WYSIWYG's most recently completed film, The Roman Trilogy, is a drama about the life of the Apostle Paul while he was imprisoned in Emperor Nero's castle. It features Associate Pastor Chris Rossetti as Nero, Rocki Starr as the biblical scribe's harlot handmaiden, and Sunny as Nero's brother, Brittanicus.
Though the production values are impressive (including a digitally rendered fight scene, à la The Lord of the Rings, in which humans battle spectral soldiers), The Roman Trilogy does not appear to be the work of a great talent. The acting is stilted. Characters pause patiently when the script calls for one to interrupt another. Every scene is lit in half-shadow. Music swells dramatically through much of the film, yet the story never builds to a climax.
Plans to make two other movies to complete the "Trilogy" have been put on hold. (I had to plead before WYSIWYG would let me view The Roman Trilogy.) "[The Lord of the Ringsdirector] Peter Jackson made two movies he's embarrassed about," says Gazowsky good-naturedly.
Still, WYSIWYG is determined to take its filmmaking operation to the next level with Gravity. In addition to a cast of thousands of actors and a setting in the sci-fi future, the company wants the film to have state-of-the-art production values. WYSIWYG has commissioned a super-high-resolution digital camera from a company that develops such technology for the military. To finance the purchase, the Gazowskys have again sold their house, and Richard Gazowsky, his wife, and their now-grown children are living with Gazowsky's mother.

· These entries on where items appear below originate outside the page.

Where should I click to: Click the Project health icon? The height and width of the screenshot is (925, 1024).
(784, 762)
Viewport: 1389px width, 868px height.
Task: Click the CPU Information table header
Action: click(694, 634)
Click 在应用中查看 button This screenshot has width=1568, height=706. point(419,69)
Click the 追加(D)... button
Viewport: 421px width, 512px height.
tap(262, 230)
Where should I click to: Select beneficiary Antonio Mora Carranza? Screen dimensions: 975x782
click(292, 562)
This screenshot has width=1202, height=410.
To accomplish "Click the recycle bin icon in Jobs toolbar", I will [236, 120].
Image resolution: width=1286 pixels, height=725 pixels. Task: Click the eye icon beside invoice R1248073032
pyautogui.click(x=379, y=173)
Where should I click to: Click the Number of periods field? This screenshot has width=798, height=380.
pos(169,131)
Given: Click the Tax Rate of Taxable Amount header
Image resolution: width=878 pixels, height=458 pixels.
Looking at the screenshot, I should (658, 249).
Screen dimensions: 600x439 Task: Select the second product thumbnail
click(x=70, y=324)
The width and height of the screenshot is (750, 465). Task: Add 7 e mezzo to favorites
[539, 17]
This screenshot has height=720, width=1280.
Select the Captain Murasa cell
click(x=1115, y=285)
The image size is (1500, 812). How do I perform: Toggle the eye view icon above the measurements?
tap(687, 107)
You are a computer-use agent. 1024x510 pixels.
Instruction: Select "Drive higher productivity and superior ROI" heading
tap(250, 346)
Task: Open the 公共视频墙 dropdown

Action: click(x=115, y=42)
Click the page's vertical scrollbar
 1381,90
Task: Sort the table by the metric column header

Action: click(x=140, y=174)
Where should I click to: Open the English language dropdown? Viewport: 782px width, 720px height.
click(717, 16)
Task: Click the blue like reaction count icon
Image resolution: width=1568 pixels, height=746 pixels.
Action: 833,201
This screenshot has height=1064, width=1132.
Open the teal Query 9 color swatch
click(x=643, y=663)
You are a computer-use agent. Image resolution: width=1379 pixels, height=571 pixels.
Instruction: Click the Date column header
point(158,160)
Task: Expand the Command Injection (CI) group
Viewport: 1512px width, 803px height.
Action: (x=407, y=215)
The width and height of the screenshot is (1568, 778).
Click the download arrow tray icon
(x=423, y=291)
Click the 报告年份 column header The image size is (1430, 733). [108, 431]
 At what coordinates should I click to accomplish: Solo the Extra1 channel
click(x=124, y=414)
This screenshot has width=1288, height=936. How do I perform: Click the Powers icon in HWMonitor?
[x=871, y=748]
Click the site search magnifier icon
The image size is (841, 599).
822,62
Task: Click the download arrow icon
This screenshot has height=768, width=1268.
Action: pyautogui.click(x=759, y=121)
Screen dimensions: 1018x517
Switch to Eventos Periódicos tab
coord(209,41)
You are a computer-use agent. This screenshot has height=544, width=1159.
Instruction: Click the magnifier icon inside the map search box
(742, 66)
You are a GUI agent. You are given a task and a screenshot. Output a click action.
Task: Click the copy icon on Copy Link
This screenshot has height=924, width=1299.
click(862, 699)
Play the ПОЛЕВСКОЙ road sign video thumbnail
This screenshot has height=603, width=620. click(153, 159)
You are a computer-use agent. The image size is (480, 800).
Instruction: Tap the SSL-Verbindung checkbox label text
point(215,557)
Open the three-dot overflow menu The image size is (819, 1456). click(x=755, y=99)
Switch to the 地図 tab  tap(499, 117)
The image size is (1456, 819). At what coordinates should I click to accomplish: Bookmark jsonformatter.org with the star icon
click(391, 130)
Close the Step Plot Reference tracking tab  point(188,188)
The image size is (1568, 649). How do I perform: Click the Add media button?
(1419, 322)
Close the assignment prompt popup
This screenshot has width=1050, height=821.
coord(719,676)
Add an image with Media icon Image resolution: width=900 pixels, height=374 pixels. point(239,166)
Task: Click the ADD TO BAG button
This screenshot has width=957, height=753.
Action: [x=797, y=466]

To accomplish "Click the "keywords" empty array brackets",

Christians have long used movies as a way to spread the Gospel. Brice Fennig, executive director of International Christian Visual Media, a trade organization for the Christian film industry, estimates that there are hundreds of independent Christian production companies operating in the United States, ranging, he says, from one-man shops to multimillion-dollar operations. Traditionally, though, Christian films have been low-budget affairs distributed well below the radar of mainstream Hollywood.